Trois escadrilles de chasseurs MiG-29 sont également déployées dans la région, capables en cas de nécessité d’intercepter des appareils étrangers, assurant avec les systèmes antiaériens la sécurité de l’espace aérien arménien.

Erevan dispose également de bonnes capacités de défense antiaériennes, parmi lesquelles des systèmes de missiles datant de l’époque soviétique d’une portée de 50 km et des systèmes plus modernes portant jusqu’à 150 km.
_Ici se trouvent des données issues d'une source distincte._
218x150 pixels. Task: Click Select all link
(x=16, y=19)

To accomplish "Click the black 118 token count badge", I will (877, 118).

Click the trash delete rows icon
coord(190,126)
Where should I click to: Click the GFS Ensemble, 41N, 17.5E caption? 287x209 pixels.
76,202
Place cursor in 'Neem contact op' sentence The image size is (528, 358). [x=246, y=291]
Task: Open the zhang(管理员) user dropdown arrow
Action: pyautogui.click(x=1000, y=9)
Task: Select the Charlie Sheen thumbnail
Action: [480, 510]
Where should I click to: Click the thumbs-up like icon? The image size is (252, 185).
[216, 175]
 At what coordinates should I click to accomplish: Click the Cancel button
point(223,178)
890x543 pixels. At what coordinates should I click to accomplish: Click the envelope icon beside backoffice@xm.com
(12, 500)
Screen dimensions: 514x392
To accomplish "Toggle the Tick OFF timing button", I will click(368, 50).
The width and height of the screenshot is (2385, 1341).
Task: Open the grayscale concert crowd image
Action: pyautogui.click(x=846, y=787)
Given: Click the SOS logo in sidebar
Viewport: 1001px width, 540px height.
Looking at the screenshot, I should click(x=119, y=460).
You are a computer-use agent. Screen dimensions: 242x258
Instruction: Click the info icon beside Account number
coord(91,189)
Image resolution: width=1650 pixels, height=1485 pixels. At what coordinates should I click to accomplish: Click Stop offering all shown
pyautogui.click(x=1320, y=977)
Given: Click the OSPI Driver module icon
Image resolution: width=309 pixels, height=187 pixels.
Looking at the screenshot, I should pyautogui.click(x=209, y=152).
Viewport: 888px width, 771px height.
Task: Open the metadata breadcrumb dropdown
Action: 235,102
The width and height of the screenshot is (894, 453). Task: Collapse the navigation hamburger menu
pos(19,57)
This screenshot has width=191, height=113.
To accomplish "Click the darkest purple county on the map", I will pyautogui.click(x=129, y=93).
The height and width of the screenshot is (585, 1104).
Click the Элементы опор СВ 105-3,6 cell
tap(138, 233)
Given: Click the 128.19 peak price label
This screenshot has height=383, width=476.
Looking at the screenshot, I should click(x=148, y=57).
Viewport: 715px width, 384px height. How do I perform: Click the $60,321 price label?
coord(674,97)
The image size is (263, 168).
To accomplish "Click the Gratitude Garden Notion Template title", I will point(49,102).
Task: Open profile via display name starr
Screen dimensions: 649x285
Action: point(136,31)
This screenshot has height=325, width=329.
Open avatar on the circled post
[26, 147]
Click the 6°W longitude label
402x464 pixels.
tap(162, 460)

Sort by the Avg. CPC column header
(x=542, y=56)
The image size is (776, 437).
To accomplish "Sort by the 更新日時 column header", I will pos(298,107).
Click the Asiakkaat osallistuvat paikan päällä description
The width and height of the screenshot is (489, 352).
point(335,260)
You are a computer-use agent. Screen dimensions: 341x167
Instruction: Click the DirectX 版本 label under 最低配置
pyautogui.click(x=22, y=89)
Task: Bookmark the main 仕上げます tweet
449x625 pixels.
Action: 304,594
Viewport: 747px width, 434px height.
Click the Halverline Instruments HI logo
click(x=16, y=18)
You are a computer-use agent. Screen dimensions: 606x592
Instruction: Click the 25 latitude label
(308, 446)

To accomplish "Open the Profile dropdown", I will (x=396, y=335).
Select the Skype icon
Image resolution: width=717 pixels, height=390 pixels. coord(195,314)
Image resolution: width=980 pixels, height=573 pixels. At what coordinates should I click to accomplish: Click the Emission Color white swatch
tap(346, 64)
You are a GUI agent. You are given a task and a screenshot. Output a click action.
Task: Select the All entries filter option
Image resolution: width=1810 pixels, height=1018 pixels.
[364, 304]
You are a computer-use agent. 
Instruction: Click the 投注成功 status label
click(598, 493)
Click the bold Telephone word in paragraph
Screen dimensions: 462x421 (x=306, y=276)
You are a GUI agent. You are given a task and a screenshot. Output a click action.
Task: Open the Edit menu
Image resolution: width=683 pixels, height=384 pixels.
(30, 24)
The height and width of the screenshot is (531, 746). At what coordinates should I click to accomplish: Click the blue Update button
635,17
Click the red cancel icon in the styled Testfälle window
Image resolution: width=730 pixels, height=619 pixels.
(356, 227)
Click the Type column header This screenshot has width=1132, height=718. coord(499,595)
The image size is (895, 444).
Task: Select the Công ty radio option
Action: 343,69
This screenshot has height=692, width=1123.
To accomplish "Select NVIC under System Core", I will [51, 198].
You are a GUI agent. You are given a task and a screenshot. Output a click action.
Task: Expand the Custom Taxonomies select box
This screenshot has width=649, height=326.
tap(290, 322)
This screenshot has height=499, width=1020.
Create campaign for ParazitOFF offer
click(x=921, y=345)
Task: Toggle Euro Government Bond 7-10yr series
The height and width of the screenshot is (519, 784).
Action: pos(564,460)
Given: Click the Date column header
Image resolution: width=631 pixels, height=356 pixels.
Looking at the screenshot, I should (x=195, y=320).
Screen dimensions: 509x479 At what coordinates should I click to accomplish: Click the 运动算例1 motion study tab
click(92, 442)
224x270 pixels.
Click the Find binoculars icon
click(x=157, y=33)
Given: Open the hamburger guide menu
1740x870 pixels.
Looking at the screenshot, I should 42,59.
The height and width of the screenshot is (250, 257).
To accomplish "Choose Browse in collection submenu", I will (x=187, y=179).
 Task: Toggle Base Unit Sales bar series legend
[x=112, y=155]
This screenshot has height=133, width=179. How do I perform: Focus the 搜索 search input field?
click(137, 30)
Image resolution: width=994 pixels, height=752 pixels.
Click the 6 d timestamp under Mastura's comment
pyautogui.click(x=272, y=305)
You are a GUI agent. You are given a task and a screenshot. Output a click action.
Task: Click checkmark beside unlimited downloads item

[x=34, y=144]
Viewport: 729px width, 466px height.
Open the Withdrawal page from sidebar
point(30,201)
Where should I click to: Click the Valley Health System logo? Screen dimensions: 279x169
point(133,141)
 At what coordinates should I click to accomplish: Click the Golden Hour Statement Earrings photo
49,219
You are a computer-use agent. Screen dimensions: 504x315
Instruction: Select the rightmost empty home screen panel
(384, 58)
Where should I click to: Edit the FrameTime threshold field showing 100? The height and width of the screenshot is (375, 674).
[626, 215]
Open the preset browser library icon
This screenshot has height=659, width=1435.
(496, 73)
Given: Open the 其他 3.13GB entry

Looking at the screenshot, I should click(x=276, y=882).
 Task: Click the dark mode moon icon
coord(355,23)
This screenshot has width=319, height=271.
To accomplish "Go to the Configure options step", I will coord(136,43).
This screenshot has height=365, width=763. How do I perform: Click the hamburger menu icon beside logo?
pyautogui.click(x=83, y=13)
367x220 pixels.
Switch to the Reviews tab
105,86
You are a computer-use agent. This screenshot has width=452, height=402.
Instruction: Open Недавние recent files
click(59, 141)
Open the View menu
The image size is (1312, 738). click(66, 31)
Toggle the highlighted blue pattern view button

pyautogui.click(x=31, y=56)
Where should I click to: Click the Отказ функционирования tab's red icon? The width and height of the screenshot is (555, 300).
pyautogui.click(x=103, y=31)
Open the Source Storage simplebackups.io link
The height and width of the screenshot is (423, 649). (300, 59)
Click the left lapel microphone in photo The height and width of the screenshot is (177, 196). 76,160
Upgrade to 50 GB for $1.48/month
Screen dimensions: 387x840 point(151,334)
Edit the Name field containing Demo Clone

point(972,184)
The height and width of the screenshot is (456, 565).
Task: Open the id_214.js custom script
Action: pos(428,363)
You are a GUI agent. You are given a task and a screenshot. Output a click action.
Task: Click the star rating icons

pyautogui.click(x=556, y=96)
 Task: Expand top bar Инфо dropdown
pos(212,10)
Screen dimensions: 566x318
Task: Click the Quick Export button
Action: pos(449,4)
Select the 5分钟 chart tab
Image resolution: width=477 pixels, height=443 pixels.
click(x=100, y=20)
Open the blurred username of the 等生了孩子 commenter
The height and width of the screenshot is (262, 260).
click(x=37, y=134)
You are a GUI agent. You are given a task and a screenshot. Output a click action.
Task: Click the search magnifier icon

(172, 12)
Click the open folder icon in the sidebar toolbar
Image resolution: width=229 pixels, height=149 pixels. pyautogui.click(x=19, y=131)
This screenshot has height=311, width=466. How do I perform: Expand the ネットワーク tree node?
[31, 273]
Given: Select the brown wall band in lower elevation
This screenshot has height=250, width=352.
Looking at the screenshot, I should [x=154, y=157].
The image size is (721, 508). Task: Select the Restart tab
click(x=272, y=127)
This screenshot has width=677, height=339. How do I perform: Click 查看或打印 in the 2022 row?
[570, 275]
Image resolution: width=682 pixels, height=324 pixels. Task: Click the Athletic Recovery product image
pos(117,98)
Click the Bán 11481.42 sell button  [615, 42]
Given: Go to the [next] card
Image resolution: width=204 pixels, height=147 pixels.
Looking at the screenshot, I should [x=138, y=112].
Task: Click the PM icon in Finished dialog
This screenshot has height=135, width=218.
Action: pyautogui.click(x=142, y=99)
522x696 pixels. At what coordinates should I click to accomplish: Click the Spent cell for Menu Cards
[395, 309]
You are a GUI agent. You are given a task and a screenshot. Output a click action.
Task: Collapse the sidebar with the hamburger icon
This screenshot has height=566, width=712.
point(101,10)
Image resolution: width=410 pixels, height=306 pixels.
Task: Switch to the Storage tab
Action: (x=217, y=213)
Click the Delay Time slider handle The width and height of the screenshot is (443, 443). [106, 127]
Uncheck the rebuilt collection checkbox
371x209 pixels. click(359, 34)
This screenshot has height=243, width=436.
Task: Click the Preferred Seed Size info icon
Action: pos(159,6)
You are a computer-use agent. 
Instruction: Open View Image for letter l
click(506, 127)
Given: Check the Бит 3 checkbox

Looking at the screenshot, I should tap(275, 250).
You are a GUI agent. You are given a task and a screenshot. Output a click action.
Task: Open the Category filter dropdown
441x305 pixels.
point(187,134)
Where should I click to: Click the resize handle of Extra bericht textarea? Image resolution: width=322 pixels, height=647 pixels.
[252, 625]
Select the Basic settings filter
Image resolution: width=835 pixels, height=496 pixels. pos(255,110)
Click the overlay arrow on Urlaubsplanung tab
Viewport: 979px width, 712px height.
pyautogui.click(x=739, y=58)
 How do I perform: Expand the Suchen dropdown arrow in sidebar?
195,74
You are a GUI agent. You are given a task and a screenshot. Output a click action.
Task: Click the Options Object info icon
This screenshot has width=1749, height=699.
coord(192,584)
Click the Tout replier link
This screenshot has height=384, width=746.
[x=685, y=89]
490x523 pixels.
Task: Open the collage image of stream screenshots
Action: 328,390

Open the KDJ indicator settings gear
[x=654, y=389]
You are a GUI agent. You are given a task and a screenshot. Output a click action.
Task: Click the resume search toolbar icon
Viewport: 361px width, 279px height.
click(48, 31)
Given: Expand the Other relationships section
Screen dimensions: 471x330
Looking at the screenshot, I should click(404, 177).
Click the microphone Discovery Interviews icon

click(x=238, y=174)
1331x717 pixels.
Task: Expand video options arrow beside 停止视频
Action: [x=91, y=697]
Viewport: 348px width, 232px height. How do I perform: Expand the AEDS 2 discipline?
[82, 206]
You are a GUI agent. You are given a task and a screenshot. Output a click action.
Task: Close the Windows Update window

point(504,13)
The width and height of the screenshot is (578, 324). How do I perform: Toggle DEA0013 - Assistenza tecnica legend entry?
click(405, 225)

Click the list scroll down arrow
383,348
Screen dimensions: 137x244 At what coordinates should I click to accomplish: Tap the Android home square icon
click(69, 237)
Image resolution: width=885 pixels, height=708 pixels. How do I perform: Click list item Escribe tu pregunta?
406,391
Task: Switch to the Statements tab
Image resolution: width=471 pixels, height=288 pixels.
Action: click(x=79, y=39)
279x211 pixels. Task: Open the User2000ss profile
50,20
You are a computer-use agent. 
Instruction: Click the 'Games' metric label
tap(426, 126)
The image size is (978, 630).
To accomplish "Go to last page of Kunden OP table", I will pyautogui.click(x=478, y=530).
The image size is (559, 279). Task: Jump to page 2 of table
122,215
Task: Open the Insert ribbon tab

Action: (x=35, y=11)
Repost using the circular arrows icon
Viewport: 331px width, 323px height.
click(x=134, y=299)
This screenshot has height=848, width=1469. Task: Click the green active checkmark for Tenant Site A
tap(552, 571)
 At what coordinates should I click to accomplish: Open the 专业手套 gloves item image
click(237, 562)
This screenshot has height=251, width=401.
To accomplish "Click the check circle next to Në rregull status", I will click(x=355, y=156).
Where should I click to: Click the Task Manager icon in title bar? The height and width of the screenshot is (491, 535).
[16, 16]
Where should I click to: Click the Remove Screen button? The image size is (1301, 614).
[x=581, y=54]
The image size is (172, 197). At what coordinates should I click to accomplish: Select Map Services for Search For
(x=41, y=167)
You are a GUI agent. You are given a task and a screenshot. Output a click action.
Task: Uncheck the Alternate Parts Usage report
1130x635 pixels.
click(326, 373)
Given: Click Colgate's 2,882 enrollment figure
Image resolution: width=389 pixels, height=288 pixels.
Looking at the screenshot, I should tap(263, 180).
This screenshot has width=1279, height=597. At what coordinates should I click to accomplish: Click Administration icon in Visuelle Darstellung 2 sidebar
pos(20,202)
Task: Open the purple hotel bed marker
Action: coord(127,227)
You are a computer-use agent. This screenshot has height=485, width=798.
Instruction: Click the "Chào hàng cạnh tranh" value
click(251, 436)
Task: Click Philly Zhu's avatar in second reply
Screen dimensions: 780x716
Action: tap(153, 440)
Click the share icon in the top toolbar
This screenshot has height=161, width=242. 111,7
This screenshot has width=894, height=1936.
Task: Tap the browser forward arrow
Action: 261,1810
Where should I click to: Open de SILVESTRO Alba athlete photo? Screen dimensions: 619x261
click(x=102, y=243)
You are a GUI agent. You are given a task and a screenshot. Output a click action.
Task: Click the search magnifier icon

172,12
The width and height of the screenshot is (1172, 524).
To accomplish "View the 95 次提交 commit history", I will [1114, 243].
Les forces de défense antiaérienne de la république recevront après leur intégration au système de défense aérienne russe toutes les informations dont disposent les troupes russes. Cependant, les questions de sécurité ayant trait à l’espace aérien du Haut-Karabakh demeurent une prérogative du ministère arménien de la Défense. Les systèmes antiaériens russes ne seront pas concernés par cette question.

Avantages pour la Russie

La frontière arménienne est un nouvel avant-poste de l’ensemble du système de défense aérienne russe et de tous les pays de l’Organisation du traité de sécurité collective. Celle-ci regroupe, en plus du système unifié de défense antiaérienne de la région du Caucase (Arménie-Russie), le systèmes antiaérien unifié de la région occidentale (Biélorussie-Russie) et le système antiaérien unifié de la région centre-asiatique (Kazakhstan, Tadjikistan, Kirghizstan – Russie).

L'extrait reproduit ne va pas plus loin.